トランプ氏明かした“会談の中身”ゼレンスキー氏とひざ詰め15分間

 2人の近すぎる距離は何を意味するのか。ウクライナの運命を握る会談の中身をトランプ大統領が明かしました。

■トランプ氏 明かした“会談の中身”

アメリカ トランプ大統領
「会談はうまくいった。今後、数日でどうなるか見てみよう」

 トランプ大統領が言う会談とは、バチカンでのウクライナ・ゼレンスキー大統領との直接会談です。

トランプ大統領
「彼らには厳しい道のりが待っている。我々はいい会談をした素晴らしい会談だった。美しい会談だった。今まで見たなかで最も素晴らしいオフィスだった。とても美しい」

 トランプ大統領はオフィスと言いましたが、2人が会ったのはバチカン市国。ローマ教皇フランシスコの棺(ひつぎ)が安置されていたサン・ピエトロ大聖堂の中に入ってすぐ、洗礼礼拝堂と呼ばれる場所です。

 2人は話しながら歩き、途中、フランスのマクロン大統領とあいさつ。教皇庁の関係者らが椅子を並べると、ひざとひざを突き合わせて15分間、話し合いをしました。

 写真で見ると、2人は「キリストの洗礼」と呼ばれる絵画の前に座り、教皇フランシスコの葬儀直前ということもあり、すぐ近くには教皇庁の人もいます。

 また、イギリスのスターマー首相、フランスのマクロン大統領とも立ち話をする機会があったようです。

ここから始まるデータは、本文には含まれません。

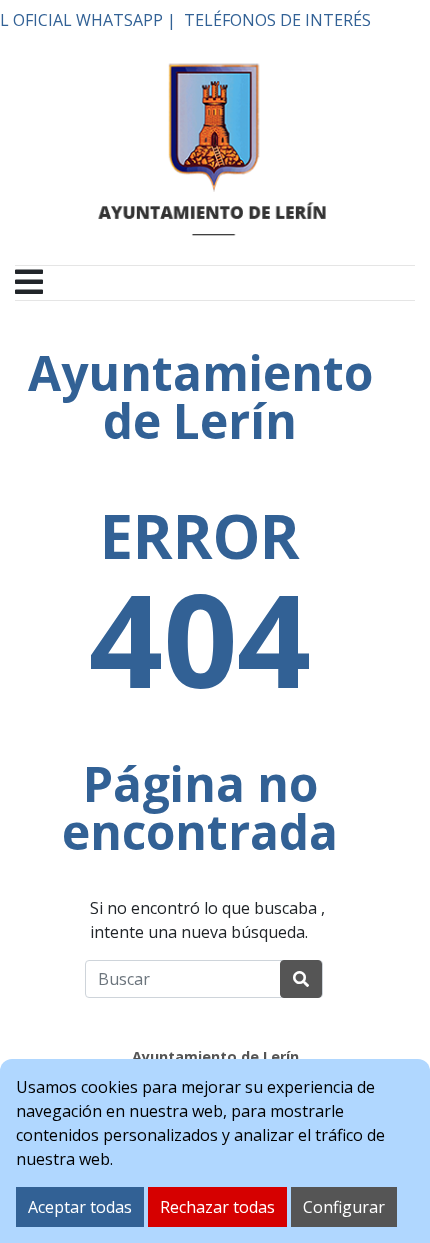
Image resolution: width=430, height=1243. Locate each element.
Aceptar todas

 トランプ大統領は、この3日前にはSNSでゼレンスキー大統領を「和平交渉において非常に有害」などと激しく非難していました。

 さらに、会う予定があるかを聞かれても…。

トランプ大統領
「(Q.ゼレンスキー大統領はこの週末に会いたいと言っていますが?)彼が葬儀に参列するかどうかも知らない」

 もちろんこの時点でゼレンスキー大統領は葬儀への参列を表明し、トランプ大統領との会談にも意欲を見せていました。

 結局、実現した会談を経て、トランプ大統領はゼレンスキー大統領について…。

トランプ大統領
「彼は国のために良いことをしたいと思っている。彼は良い仕事をしているし、一生懸命だ。何が起こるか見てみよう。とても複雑な交渉だ」

 ゼレンスキー大統領からは、どんな話があったのでしょうか。

トランプ大統領
「もっと武器が必要だと言っていた。ただ、3年前から言っている。以前より落ち着いていると思う。状況を理解し、取引をまとめたいと思っていると思う」

■一方、ロシアについては…

トランプ大統領
「ロシアについて何が起こるか見てみたい。ロシアが爆撃をしていることに驚き、とても失望している。あれだけ話し合いをしたというのに」

 ただ、トランプ大統領はこれまでロシアに寄り添った発言を繰り返してきました。そして、トランプ政権が示したと報道された和平案もロシア寄りのものです。

 例えば、ロシアが一方的に併合を宣言したクリミア半島。報道された和平案では、これをロシア領として承認するとしています。もちろんゼレンスキー大統領は拒否をしています。

トランプ大統領
「(Q.ゼレンスキー大統領はクリミアについて話した?)すごく手短には話した。ただ、クリミアはオバマ時代、バイデン時代に手放したものだ。11年か12年前だ。なぜ、今さらクリミアのことを持ち出すのか理解できない」

 トランプ大統領は先週、SNSでゼレンスキー大統領がクリミア半島を放棄しないことに激怒していました。

トランプ大統領
「(Q.ゼレンスキー大統領はクリミアを諦めた?)そうだと思う。クリミアは12年前の話だ。オバマの時代だ。1発の銃弾も撃たずに手放したんだ。だからクリミアについて私に聞くな。オバマやバイデンに聞いてくれ、忘れないでほしい。これはバイデンの戦争であって、トランプの戦争ではない」

 戦争が始まったのは、ロシアがウクライナに侵攻したからです。そのため、バイデン政権は軍事的にウクライナを支援してきました。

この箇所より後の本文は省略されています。